"We'd better just call her Regina," Tib said. "She said it was her name."

"Well, I dare say Regina will tell us what she thinks we should do. Any way, as you say, we must go to see her once to tell her about it. I wonder what the bell was that rang, and made her rush off in such a hurry. That part of it was really very like a fairy story."

"If only she had left a slipper behind her, it would have been a little like Cinderella," I said; "though the deserted, quiet rooms, and that part of it, is more like the Sleeping Beauty."

"And the first day, when we were trying to get in at the door in the wall, was like one of the stories of dwarfs and gnomes in the woods, wasn't it?" said Tib. "We've really had a good many adventures at Rosebuds."

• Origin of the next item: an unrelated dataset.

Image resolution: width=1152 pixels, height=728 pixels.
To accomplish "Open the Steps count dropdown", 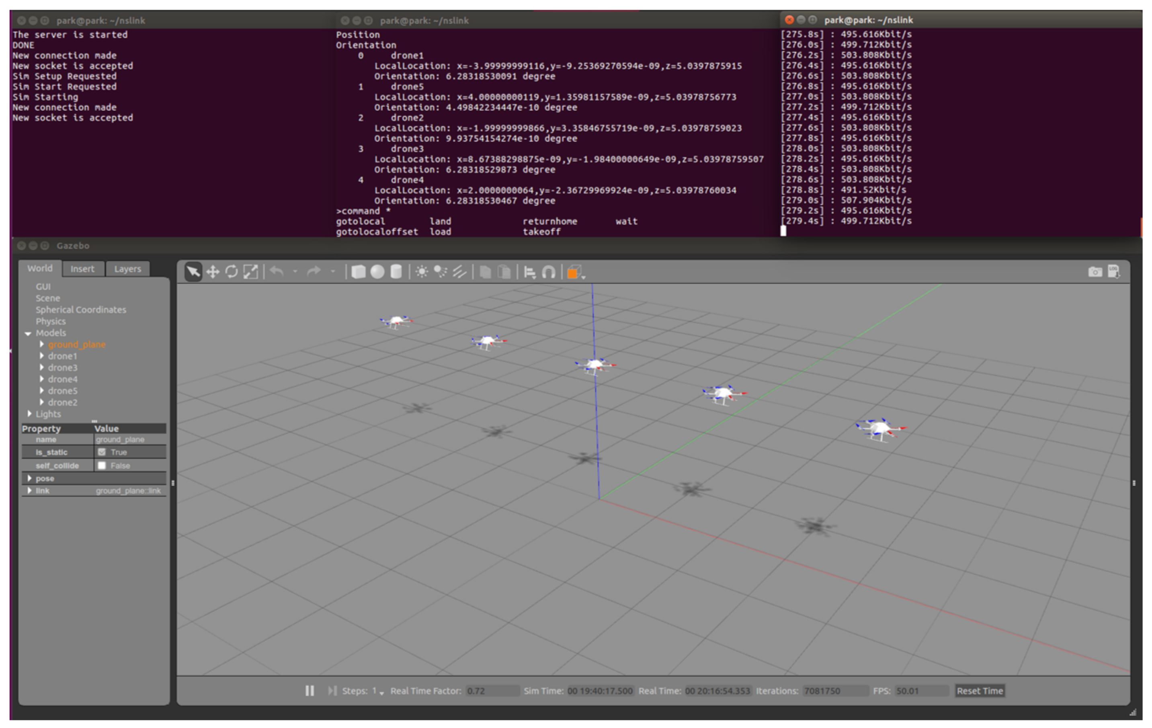I will tap(381, 692).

This conversation took place the morning after we had first seen Regina. We were in the schoolroom, waiting for Mr. Markham. It was a little past his usual time when he came in.

"I'm a little late, I fear," he said. "I had to go to the Rectory to settle about giving some holiday lessons to one of the boys there. It will be Whit-week holidays soon, you know."

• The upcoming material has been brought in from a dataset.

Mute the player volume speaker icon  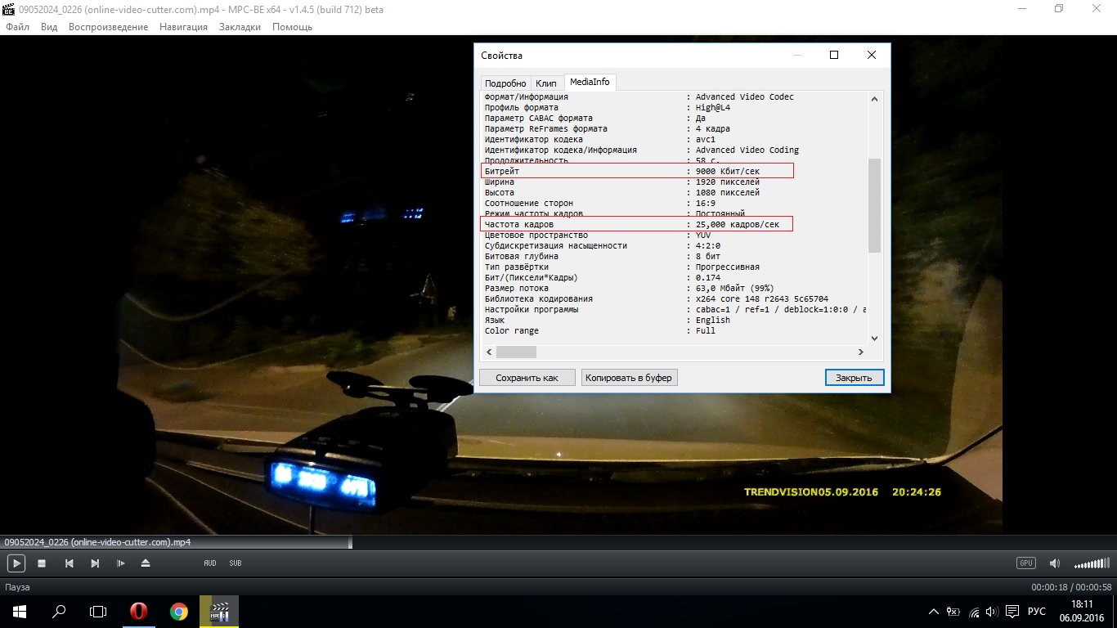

We didn't care very much; Whit-week would make no difference to us. Indeed, Christmas itself we didn't look forward to in those days, as most children do. It brought no happy family meetings, no Christmas-trees, or merry blind-man's buff and snap-dragon to us. But we knew too little about these things in other homes to think about what we missed, and grandpapa always gave us a pound each to spend as we chose. And at Ansdell, the Christmases we happened to be there, the servants had a party, and we used to watch them from the gallery that runs round the big hall. But Whit-week we cared nothing about.

"We're not to have holidays, then, are we?" I asked.

"Oh, no; Mr. Ansdell has said nothing about it," Mr. Markham replied. "By the by, Miss Gussie, you don't know when he will be coming down again, do you?"

"No," I said. "It won't be next Saturday, and perhaps not the Saturday after."